(Input for this task)
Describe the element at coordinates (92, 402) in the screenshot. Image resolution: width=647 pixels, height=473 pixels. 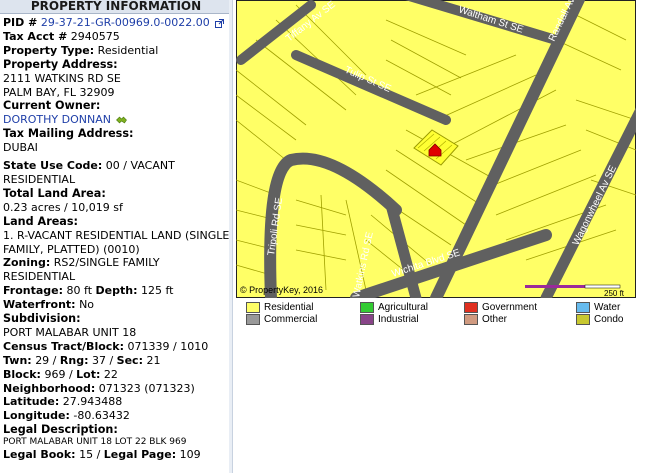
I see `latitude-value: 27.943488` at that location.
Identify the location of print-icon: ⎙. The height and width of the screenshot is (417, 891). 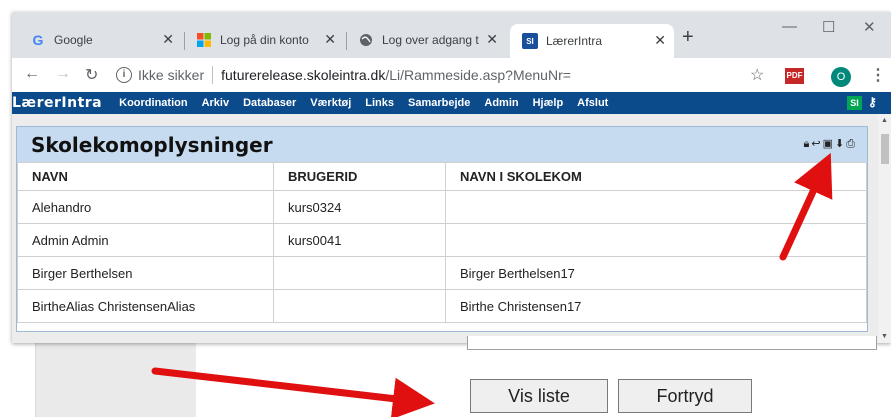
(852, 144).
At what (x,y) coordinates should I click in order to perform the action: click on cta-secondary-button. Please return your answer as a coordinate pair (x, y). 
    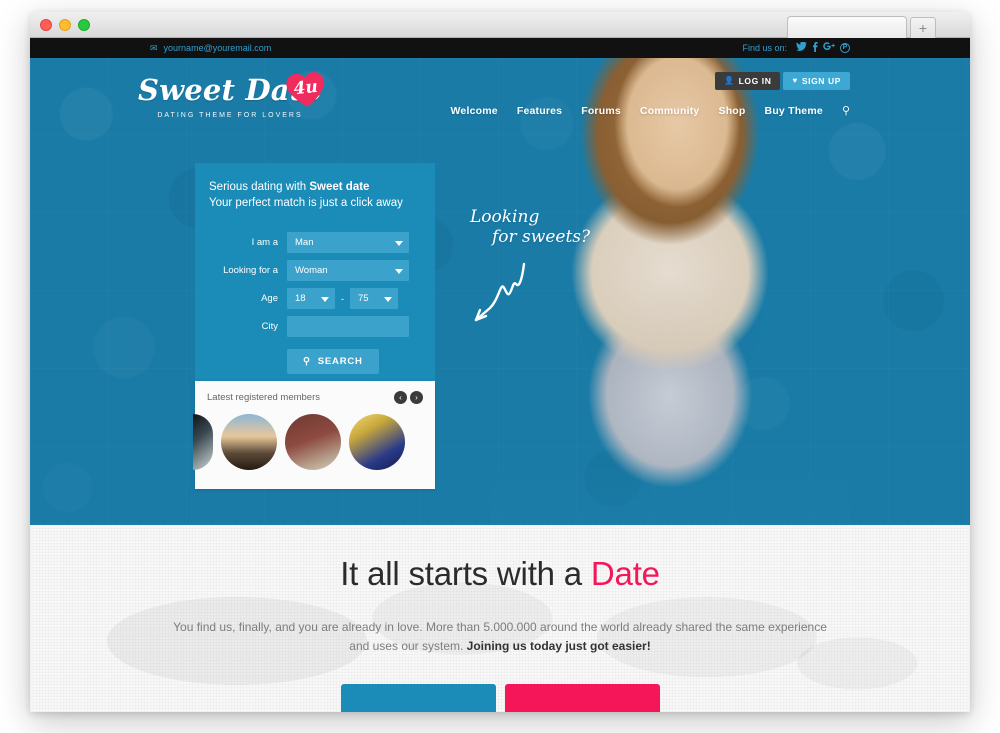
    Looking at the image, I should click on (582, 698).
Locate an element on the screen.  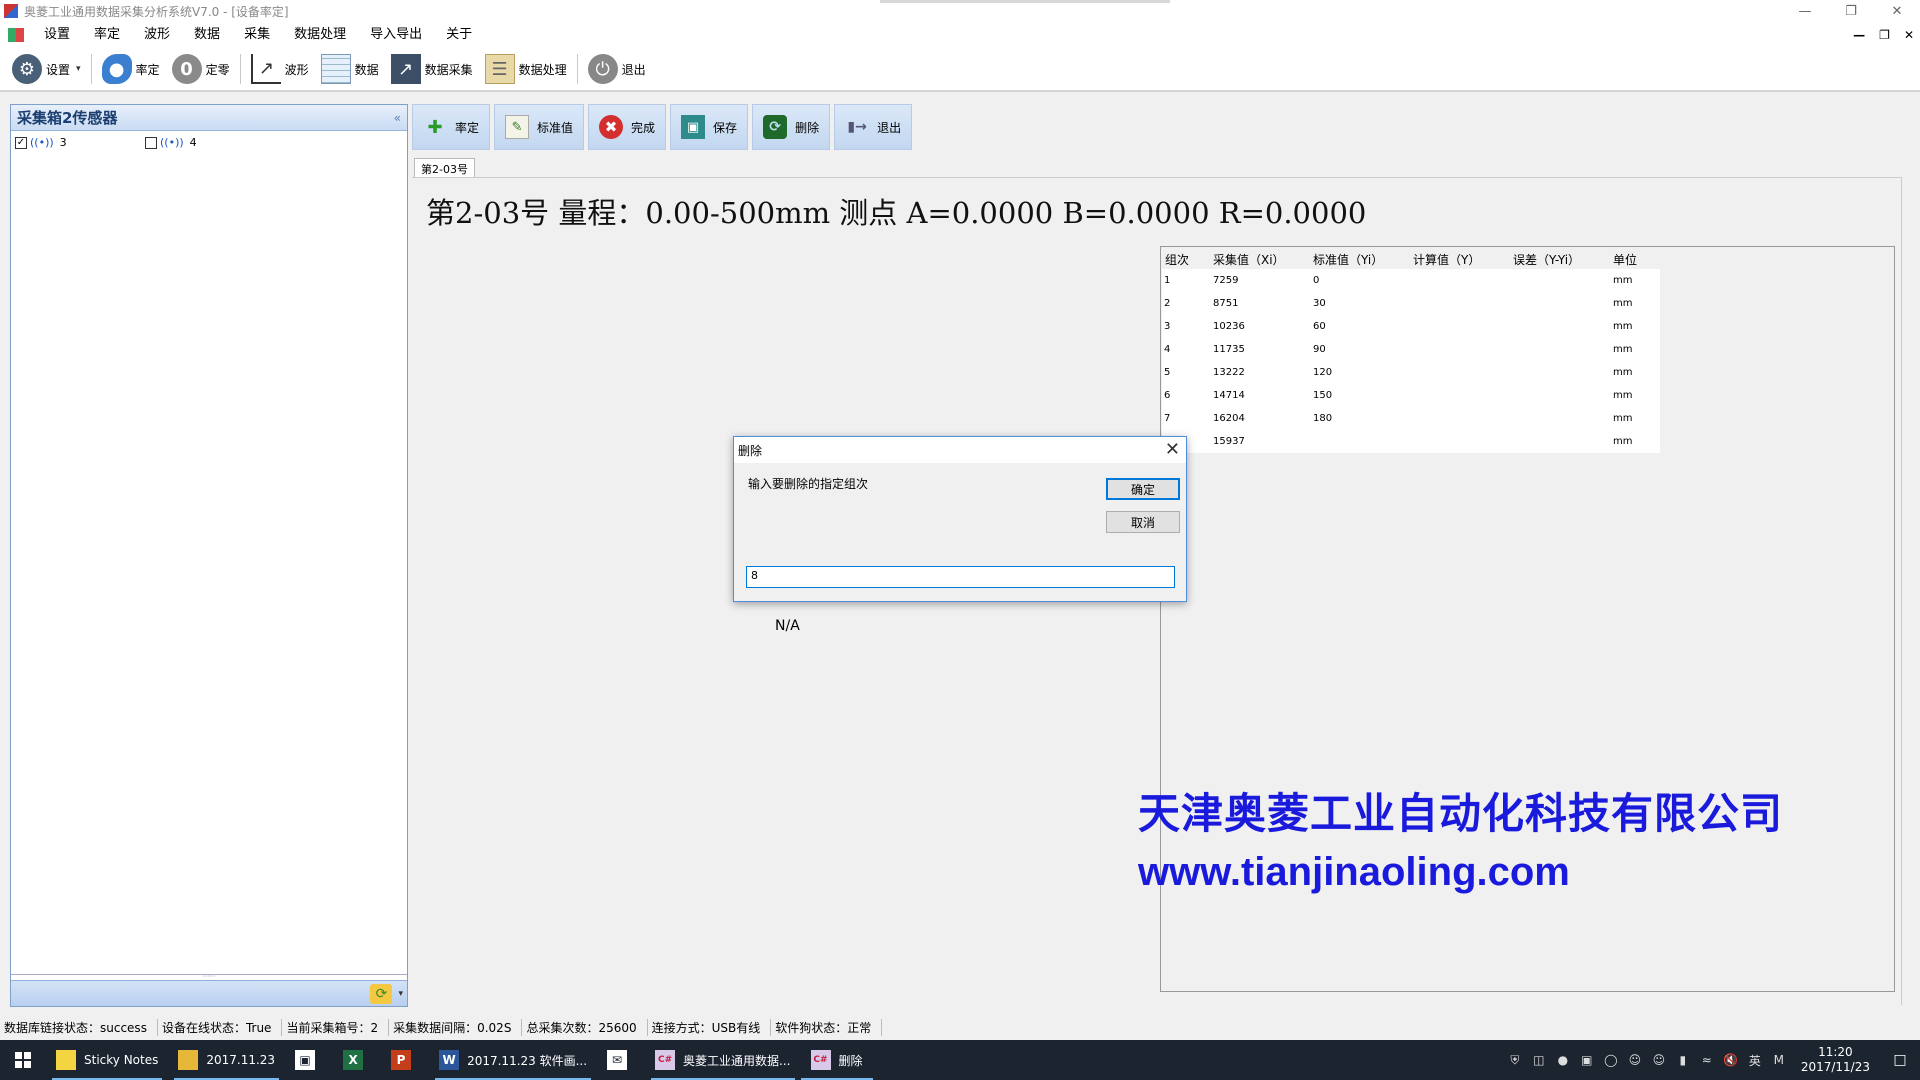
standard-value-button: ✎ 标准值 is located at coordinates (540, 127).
(End Input for this task)
What you will do
From the start of the listing through the line holding "Looking at the", inclusive, rewrite the lines with "screenshot" renamed to "screen capture" and everything else unchanged. Leave the pictures out of your answer.

Result for this task
Describe the element at coordinates (92, 402) in the screen capture. Image resolution: width=647 pixels, height=473 pixels. 
I see `latitude-value: 27.943488` at that location.
Identify the location of print-icon: ⎙. The height and width of the screen capture is (417, 891). 
(852, 144).
At what (x,y) coordinates should I click in order to perform the action: click on cta-secondary-button. Please return your answer as a coordinate pair (x, y). 
    Looking at the image, I should click on (582, 698).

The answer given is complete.